Please recast all of the material below as a numbered list, omitting any blank lines.

## Record excerpts:
────────────────

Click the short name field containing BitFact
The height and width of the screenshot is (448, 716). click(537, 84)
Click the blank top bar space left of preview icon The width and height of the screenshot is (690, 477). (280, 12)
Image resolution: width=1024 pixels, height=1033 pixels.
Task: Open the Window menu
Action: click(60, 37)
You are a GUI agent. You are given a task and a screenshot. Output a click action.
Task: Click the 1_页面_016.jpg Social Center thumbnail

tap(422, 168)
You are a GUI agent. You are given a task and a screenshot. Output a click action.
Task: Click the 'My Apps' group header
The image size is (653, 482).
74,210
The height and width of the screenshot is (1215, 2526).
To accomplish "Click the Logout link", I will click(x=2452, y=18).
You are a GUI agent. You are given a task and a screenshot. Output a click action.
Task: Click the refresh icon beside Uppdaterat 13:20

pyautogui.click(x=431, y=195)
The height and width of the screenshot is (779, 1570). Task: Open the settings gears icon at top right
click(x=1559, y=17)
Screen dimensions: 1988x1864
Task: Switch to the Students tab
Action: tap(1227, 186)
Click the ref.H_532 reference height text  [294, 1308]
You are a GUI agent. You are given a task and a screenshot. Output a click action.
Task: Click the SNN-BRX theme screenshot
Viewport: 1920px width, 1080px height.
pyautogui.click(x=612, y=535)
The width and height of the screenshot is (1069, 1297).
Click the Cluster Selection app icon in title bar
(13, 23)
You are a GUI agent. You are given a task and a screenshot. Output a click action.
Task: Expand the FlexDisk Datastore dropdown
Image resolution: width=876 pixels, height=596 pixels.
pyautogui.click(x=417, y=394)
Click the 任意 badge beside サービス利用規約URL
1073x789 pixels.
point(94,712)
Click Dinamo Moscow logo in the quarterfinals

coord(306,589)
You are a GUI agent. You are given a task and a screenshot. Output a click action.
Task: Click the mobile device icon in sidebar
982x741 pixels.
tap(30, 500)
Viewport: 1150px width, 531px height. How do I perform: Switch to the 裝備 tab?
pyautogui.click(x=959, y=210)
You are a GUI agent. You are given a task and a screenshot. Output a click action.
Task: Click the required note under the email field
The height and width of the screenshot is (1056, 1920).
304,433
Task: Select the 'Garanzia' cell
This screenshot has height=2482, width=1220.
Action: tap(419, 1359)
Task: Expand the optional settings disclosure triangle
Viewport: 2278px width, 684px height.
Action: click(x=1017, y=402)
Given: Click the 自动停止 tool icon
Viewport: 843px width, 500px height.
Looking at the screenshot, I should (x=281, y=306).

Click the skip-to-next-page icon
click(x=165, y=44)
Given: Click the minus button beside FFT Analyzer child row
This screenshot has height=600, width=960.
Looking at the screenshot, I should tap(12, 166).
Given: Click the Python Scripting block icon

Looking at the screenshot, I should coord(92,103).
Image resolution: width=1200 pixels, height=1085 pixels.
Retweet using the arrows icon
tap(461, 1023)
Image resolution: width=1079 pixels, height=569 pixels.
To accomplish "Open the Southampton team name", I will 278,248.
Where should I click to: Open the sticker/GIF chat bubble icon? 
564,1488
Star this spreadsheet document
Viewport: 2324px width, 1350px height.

────────────────

## Response for this exercise:
1. Click the short name field containing BitFact
2. The height and width of the screenshot is (448, 716). click(537, 84)
3. Click the blank top bar space left of preview icon The width and height of the screenshot is (690, 477). (280, 12)
4. Image resolution: width=1024 pixels, height=1033 pixels.
5. Task: Open the Window menu
6. Action: click(60, 37)
7. You are a GUI agent. You are given a task and a screenshot. Output a click action.
8. Task: Click the 1_页面_016.jpg Social Center thumbnail
9. tap(422, 168)
10. You are a GUI agent. You are given a task and a screenshot. Output a click action.
11. Task: Click the 'My Apps' group header
12. The image size is (653, 482).
13. 74,210
14. The height and width of the screenshot is (1215, 2526).
15. To accomplish "Click the Logout link", I will click(x=2452, y=18).
16. You are a GUI agent. You are given a task and a screenshot. Output a click action.
17. Task: Click the refresh icon beside Uppdaterat 13:20
18. pyautogui.click(x=431, y=195)
19. The height and width of the screenshot is (779, 1570). Task: Open the settings gears icon at top right
20. click(x=1559, y=17)
21. Screen dimensions: 1988x1864
22. Task: Switch to the Students tab
23. Action: tap(1227, 186)
24. Click the ref.H_532 reference height text  [294, 1308]
25. You are a GUI agent. You are given a task and a screenshot. Output a click action.
26. Task: Click the SNN-BRX theme screenshot
27. Viewport: 1920px width, 1080px height.
28. pyautogui.click(x=612, y=535)
29. The width and height of the screenshot is (1069, 1297).
30. Click the Cluster Selection app icon in title bar
31. (13, 23)
32. You are a GUI agent. You are given a task and a screenshot. Output a click action.
33. Task: Expand the FlexDisk Datastore dropdown
34. Image resolution: width=876 pixels, height=596 pixels.
35. pyautogui.click(x=417, y=394)
36. Click the 任意 badge beside サービス利用規約URL
37. 1073x789 pixels.
38. point(94,712)
39. Click Dinamo Moscow logo in the quarterfinals
40. coord(306,589)
41. You are a GUI agent. You are given a task and a screenshot. Output a click action.
42. Task: Click the mobile device icon in sidebar
43. 982x741 pixels.
44. tap(30, 500)
45. Viewport: 1150px width, 531px height. How do I perform: Switch to the 裝備 tab?
46. pyautogui.click(x=959, y=210)
47. You are a GUI agent. You are given a task and a screenshot. Output a click action.
48. Task: Click the required note under the email field
49. The height and width of the screenshot is (1056, 1920).
50. 304,433
51. Task: Select the 'Garanzia' cell
52. This screenshot has height=2482, width=1220.
53. Action: tap(419, 1359)
54. Task: Expand the optional settings disclosure triangle
55. Viewport: 2278px width, 684px height.
56. Action: click(x=1017, y=402)
57. Given: Click the 自动停止 tool icon
58. Viewport: 843px width, 500px height.
59. Looking at the screenshot, I should (x=281, y=306).
60. Click the skip-to-next-page icon
61. click(x=165, y=44)
62. Given: Click the minus button beside FFT Analyzer child row
63. This screenshot has height=600, width=960.
64. Looking at the screenshot, I should tap(12, 166).
65. Given: Click the Python Scripting block icon
66. Looking at the screenshot, I should coord(92,103).
67. Image resolution: width=1200 pixels, height=1085 pixels.
68. Retweet using the arrows icon
69. tap(461, 1023)
70. Image resolution: width=1079 pixels, height=569 pixels.
71. To accomplish "Open the Southampton team name", I will 278,248.
72. Where should I click to: Open the sticker/GIF chat bubble icon? 
73. 564,1488
74. Star this spreadsheet document
75. Viewport: 2324px width, 1350px height.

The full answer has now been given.